As many experts say, it’s not if a hospital is going to be hit, but when the attack is going to happen. During a panel at the HIMSS Global Health Conference & Exhibition Monday, experts outlined the needs for having good emergency response plans in place and for engaging with insurers on a regular basis.
More health systems have been investing in cybersecurity insurance in recent years, the Government Accountability Office reports. Nearly hall (47%) of insurance clients opted for cybersecurity insurance in 2020, up from 26% in 2016, the GAO says. As cyberattacks have become more costly, insurance premiums have increased as well.

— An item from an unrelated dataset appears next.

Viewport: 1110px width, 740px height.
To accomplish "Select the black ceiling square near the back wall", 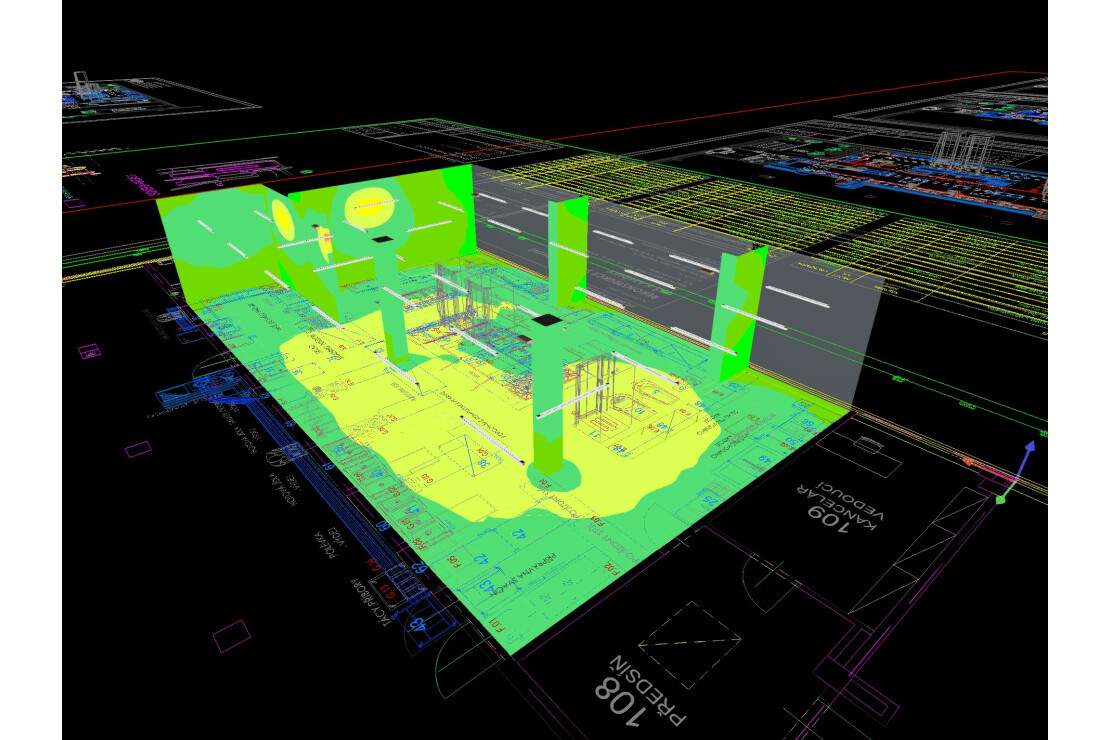I will coord(384,240).
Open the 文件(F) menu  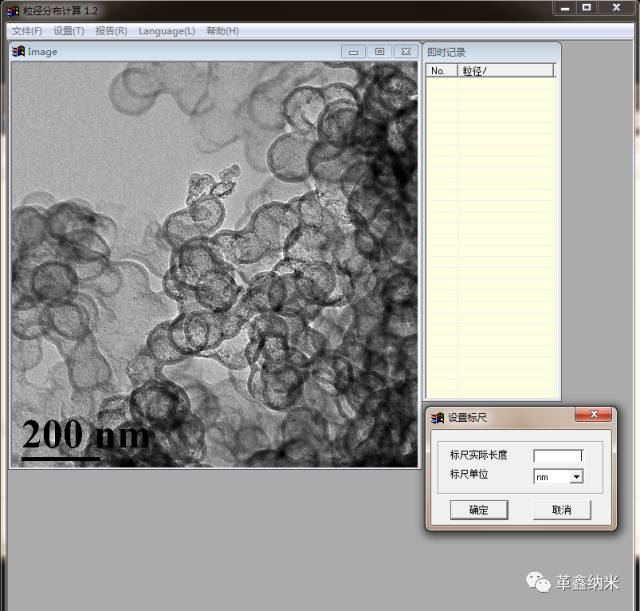[27, 31]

The experts on the panel all stressed that insurers don’t want to have to play catch up. It’s better to engage them as quickly as possible when trouble arises.
Aleksandra Vold, a partner in the BakerHostetler law firm, leads the healthcare privacy and compliance practice and has handled over 1,000 cybersecurity incidents. She says too many organizations have the wrong perception of insurance companies. Companies shouldn’t relegate insurers to being spectators.
“They should be your partner,” Vold says.
She says clients regularly stress over how much to tell their insurer about a breach, but she says organizations could face more problems by withholding information. “You should tell them a lot,” Vold says.
Erik Decker, chief information security officer at Intermountain Health, says it’s best to open a claim with insurers as soon as suspicious activity is detected, even if it’s not necessarily clear about the extent of the breach.
“They will appreciate the fact that they were there with you while it was happening,” Decker says.
Christopher Scott Martin leads the cybersecurity practice at RCM&D, an independent insurance advisory firm. He says developing relationships with insurers can improve the odds of success when problems emerge.
If the insurer isn’t in the fold during a cybertattack and is just getting up to speed while the hospital is aiming to restore its data, Martin says, “It’s going to be a challenging process.”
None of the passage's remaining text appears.